Exercise details |
Leave out every picture, and return exactly the lines from the line containing "Where should I" through the end of the records below, both inclusive.

Saved data entries:
-- Opening Marker --

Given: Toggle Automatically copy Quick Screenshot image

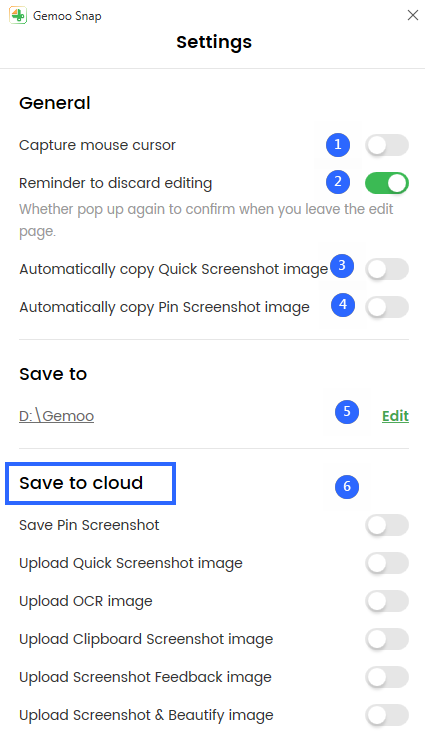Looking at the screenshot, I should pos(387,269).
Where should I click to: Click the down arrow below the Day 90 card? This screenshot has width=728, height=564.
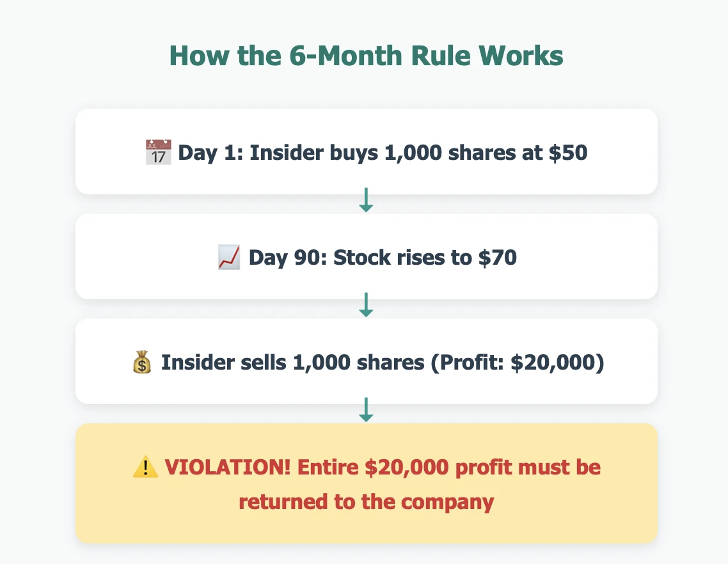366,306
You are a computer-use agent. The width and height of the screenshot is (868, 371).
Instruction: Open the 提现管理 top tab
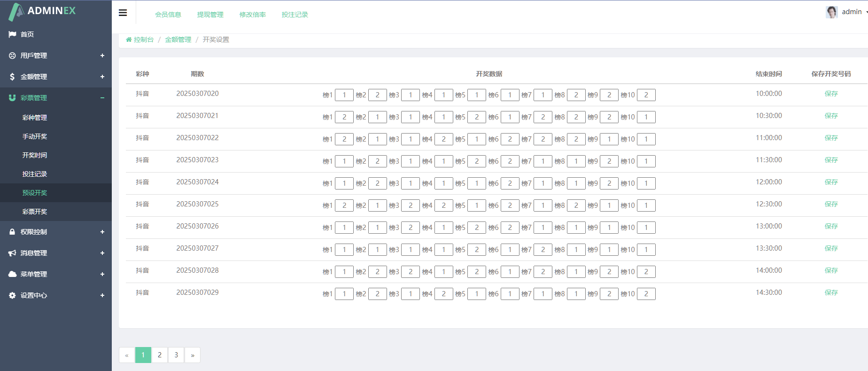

-- Closing Marker --

Written solution |
Where should I click to: Click the down arrow below the Day 90 card? This screenshot has width=728, height=564.
366,306
You are a computer-use agent. The width and height of the screenshot is (868, 371).
Instruction: Open the 提现管理 top tab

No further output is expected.